(Data records)
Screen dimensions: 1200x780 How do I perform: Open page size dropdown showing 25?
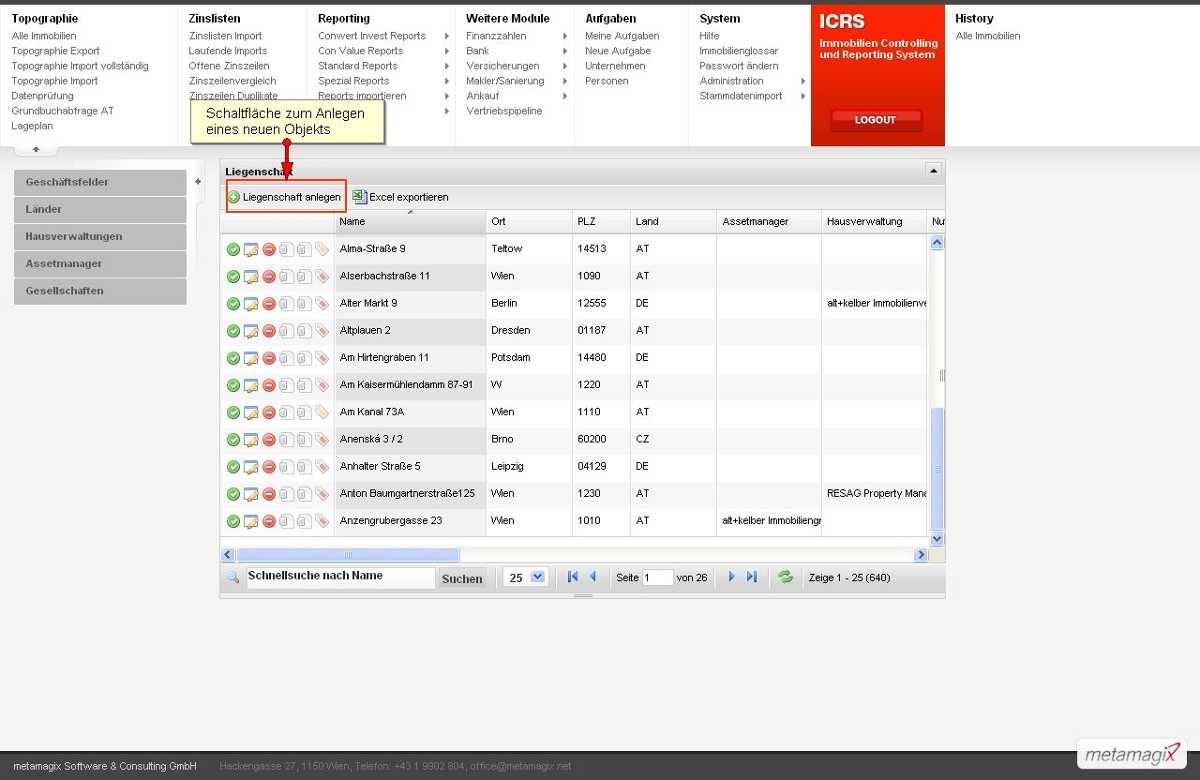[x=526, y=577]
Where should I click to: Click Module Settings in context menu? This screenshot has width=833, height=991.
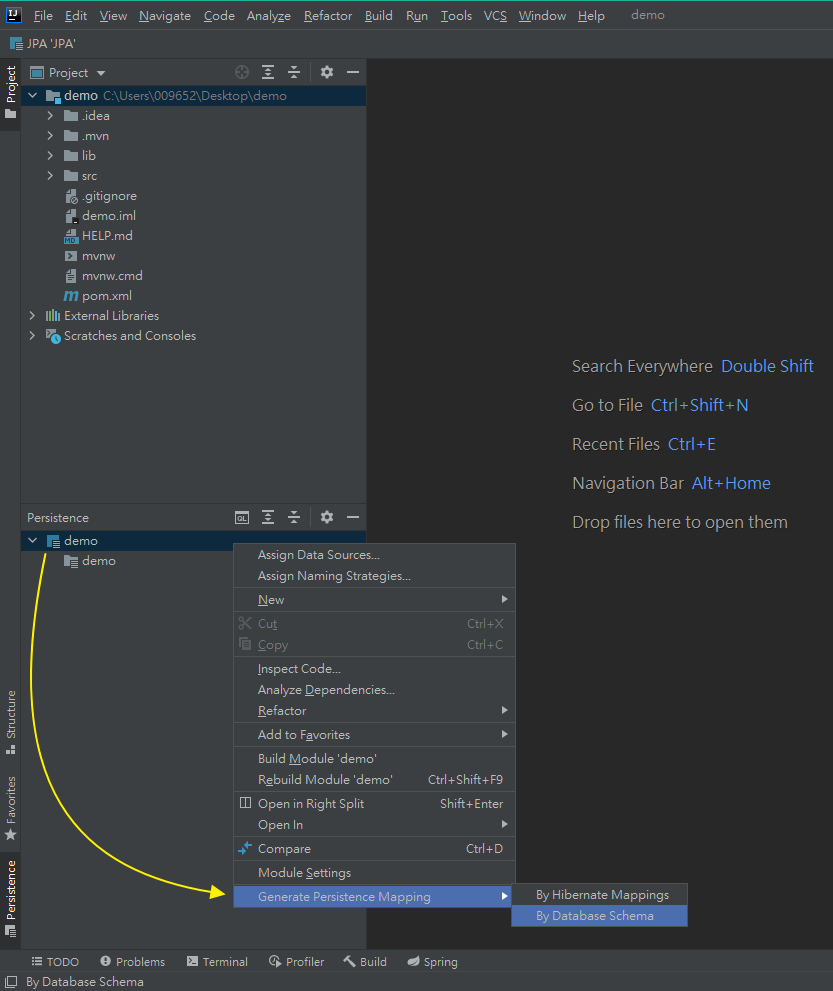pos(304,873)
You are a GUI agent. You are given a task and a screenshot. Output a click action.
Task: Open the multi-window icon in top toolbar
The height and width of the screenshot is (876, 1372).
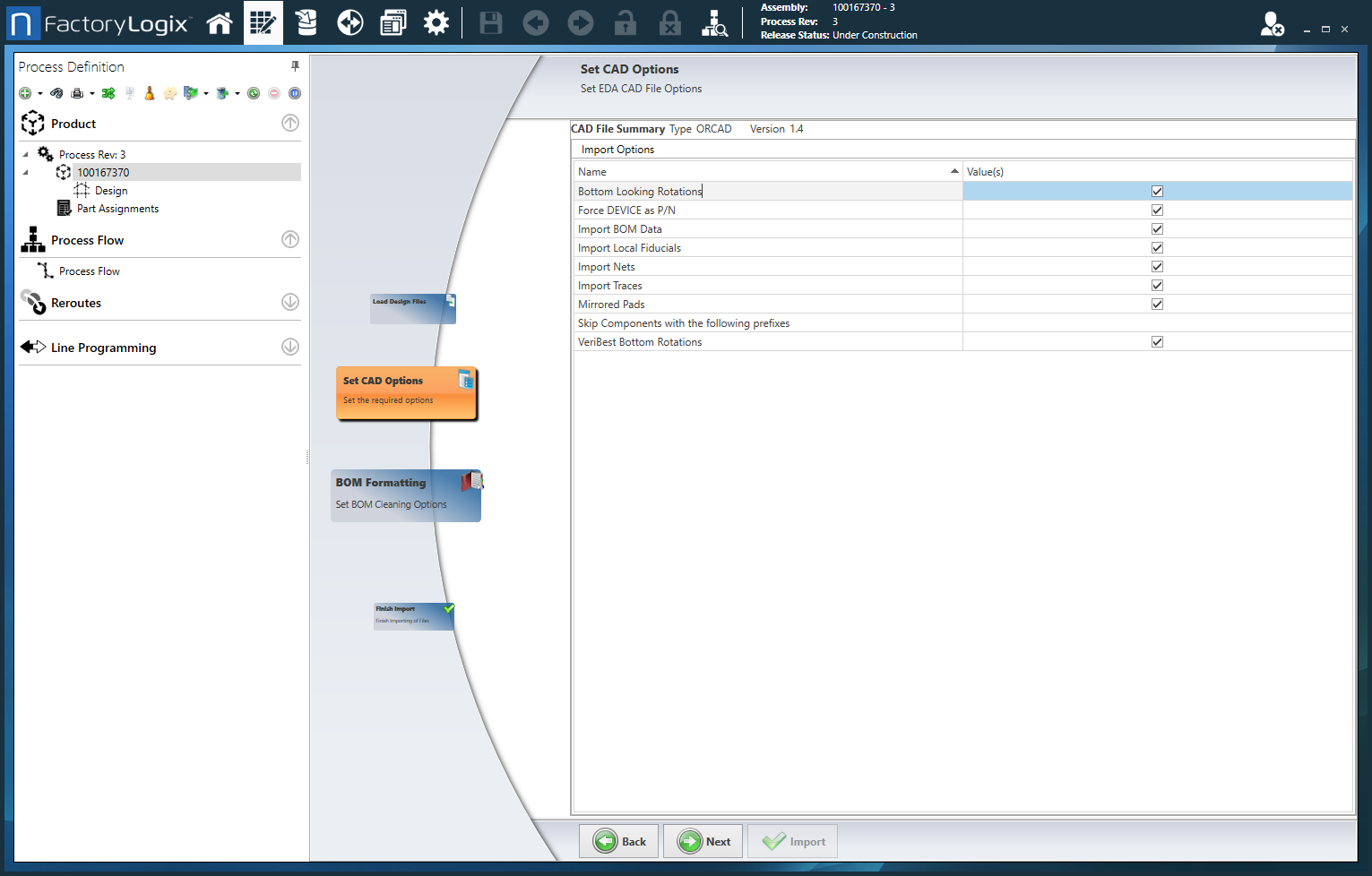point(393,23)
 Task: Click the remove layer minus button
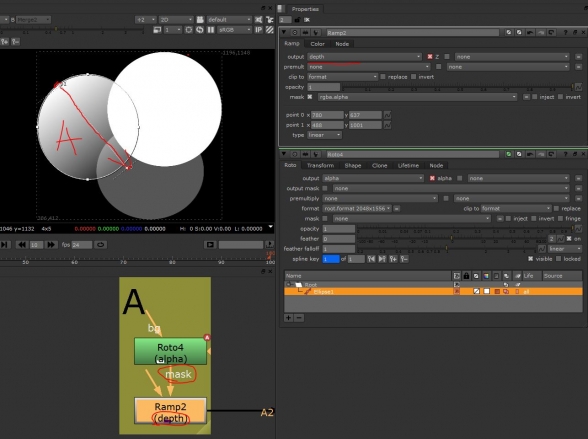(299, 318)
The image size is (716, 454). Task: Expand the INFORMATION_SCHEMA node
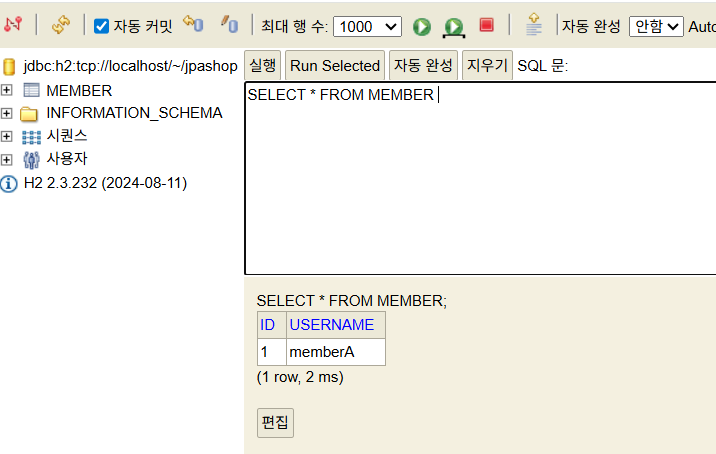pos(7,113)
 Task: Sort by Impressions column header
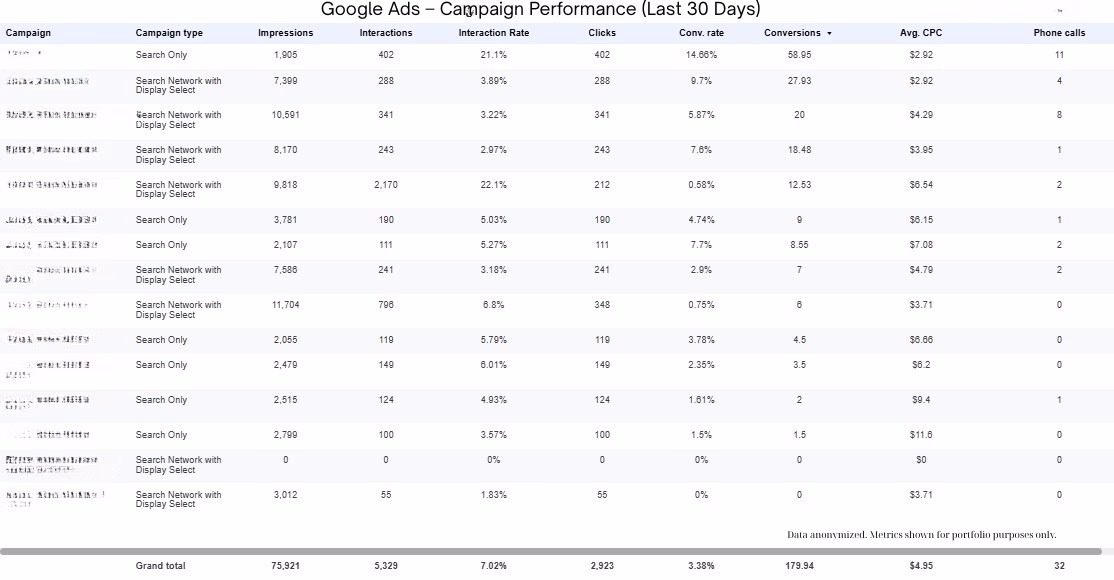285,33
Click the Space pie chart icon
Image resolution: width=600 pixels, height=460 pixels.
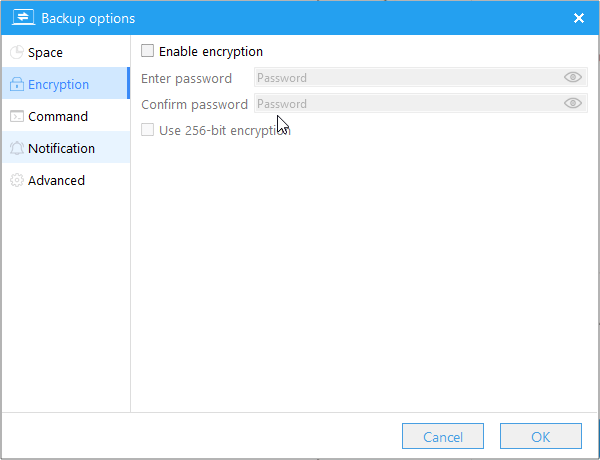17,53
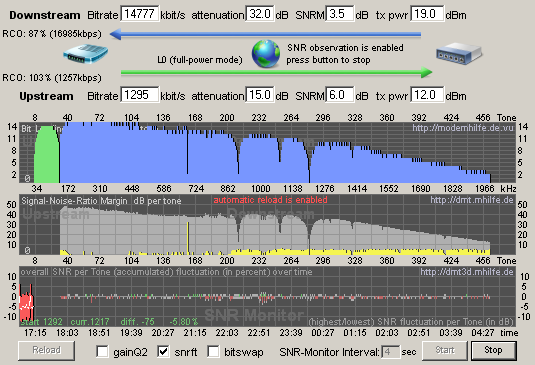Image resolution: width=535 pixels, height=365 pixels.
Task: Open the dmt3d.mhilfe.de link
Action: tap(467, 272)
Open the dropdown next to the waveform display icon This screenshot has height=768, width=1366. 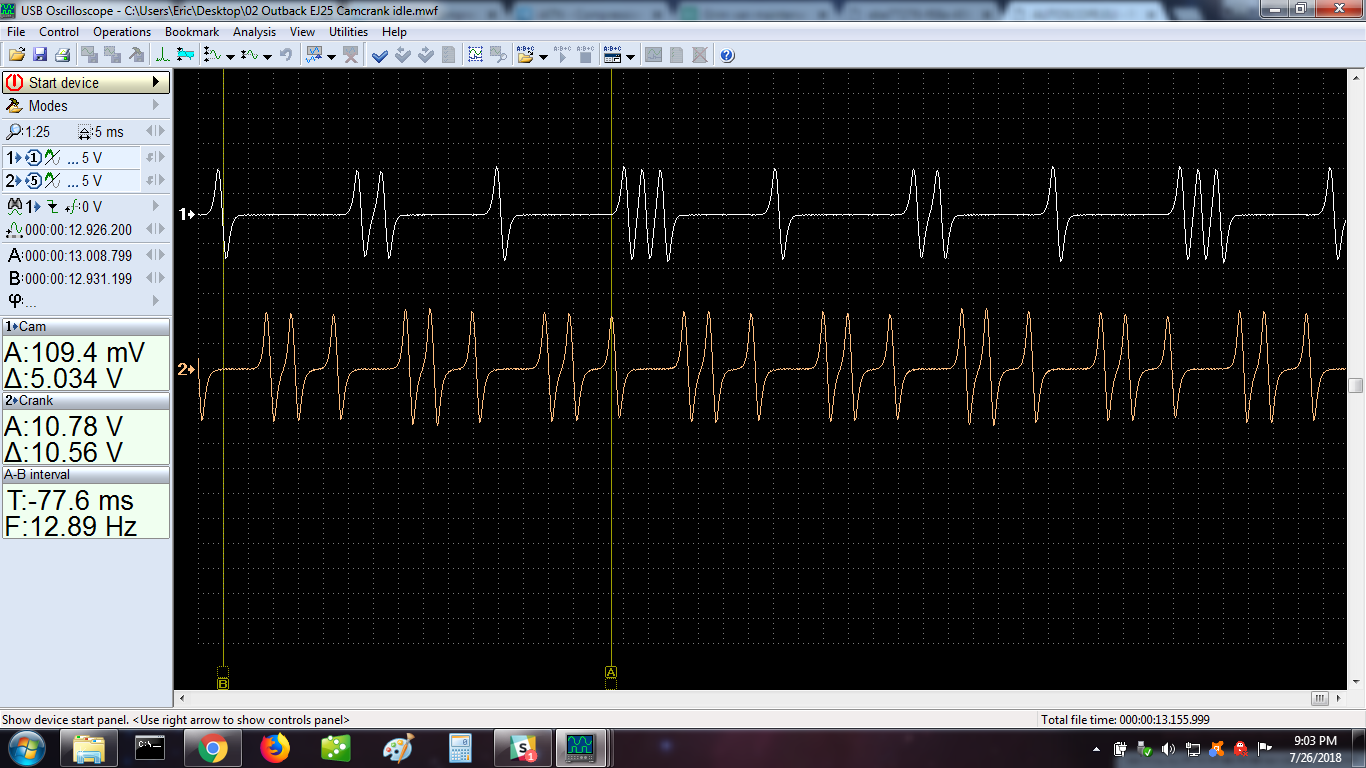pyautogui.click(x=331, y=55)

__TASK OBJECTIVE__. When you reach the line with "You are a GUI" in the records above, start writing out each line exactly, and stop after the line with "Click the Space pie chart icon". Pictures stay out.

__REPLY__.
You are a GUI agent. You are given a task and a screenshot. Output a click action.
Task: Open the multi-window icon in top toolbar
The height and width of the screenshot is (876, 1372).
point(393,23)
 Task: Click the remove layer minus button
(299, 318)
The image size is (716, 454). Task: Expand the INFORMATION_SCHEMA node
pos(7,113)
 Task: Sort by Impressions column header
285,33
Click the Space pie chart icon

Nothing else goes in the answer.